* [SUA TAREFA] Transcreva literalmente a parte do trecho sobre o filme Não me abandone jamais que começa em "É quase impossível" e segue até "o tornam singular.".

* [TRECHO]
É quase impossível não comparar essa trama à livros e filmes de ficção científica clássicos como Blade Runner - O Caçador de Andróides (Blade Runner, 1982), Admirável Mundo Novo, livro de Aldous Huxley publicado em 1932, e 1984 (Nineteen Eighty-Four, 1984), baseado no livro homônimo de George Orwell de 1948. A criação de humanos de segunda classe, o controle excessivo sobre as pessoas, o adestramento dos corpos são temas presentes em todas essas histórias. Nessa relação, Não me abandone jamais mostra-se um filme frágil, que talvez sobreviva pouco tempo em nosso imaginário. Ainda assim, com algumas características cinematográficas que o tornam singular.

Uma dessas características é a escolha de narrar a história sob o ponto de vista de Kathy e de seus amigos, sendo este um dos grande trunfos do filme. Há o tempo inteiro uma aceitação passiva pelos personagens do seu destino cruel: de terem sido criados para sacrificarem suas vidas por outras. Passividade que podemos tentar entender pela forma como Kathy, Ruth e Tommy (e todas as outras crianças de Hailsham) foram criados: os corpos domesticados e controlados o tempo inteiro e com um conhecimento sobre o mundo limitado aos muros do internato e aos interesses da sociedade. Tudo o que eles sabem sobre a vida é o que lhes foi dito pelos professores e tutores da escola.

* [DADOS FORNECIDOS]
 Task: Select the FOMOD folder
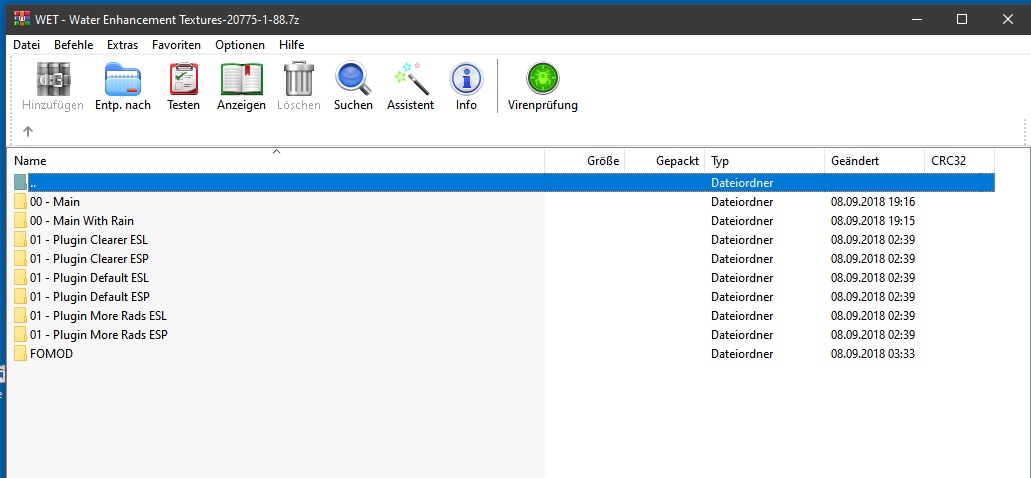(51, 354)
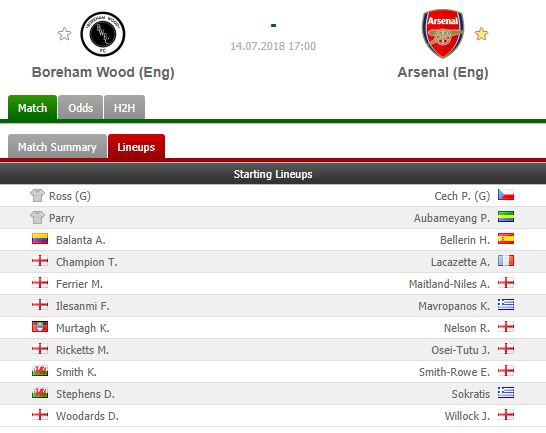The height and width of the screenshot is (433, 546).
Task: Click the Gabon flag next to Aubameyang P.
Action: pos(506,217)
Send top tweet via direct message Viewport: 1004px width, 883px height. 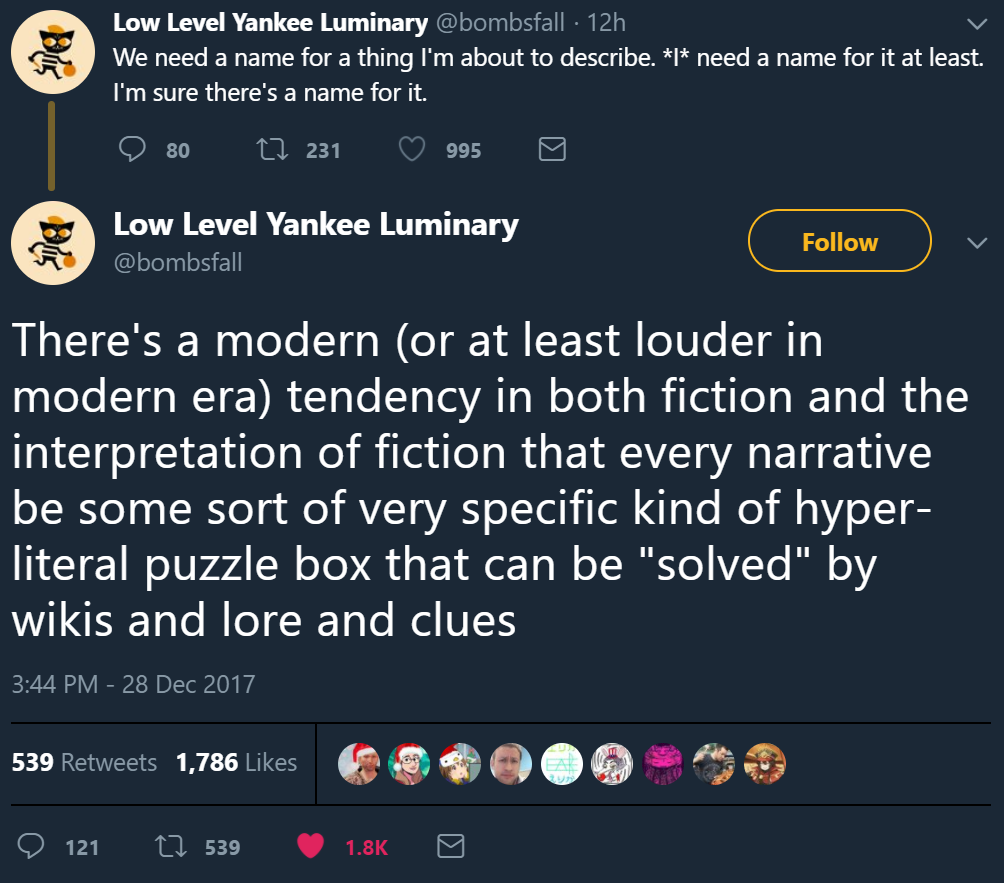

* [RESPOSTA ESCRITA]
É quase impossível não comparar essa trama à livros e filmes de ficção científica clássicos como Blade Runner - O Caçador de Andróides (Blade Runner, 1982), Admirável Mundo Novo, livro de Aldous Huxley publicado em 1932, e 1984 (Nineteen Eighty-Four, 1984), baseado no livro homônimo de George Orwell de 1948. A criação de humanos de segunda classe, o controle excessivo sobre as pessoas, o adestramento dos corpos são temas presentes em todas essas histórias. Nessa relação, Não me abandone jamais mostra-se um filme frágil, que talvez sobreviva pouco tempo em nosso imaginário. Ainda assim, com algumas características cinematográficas que o tornam singular.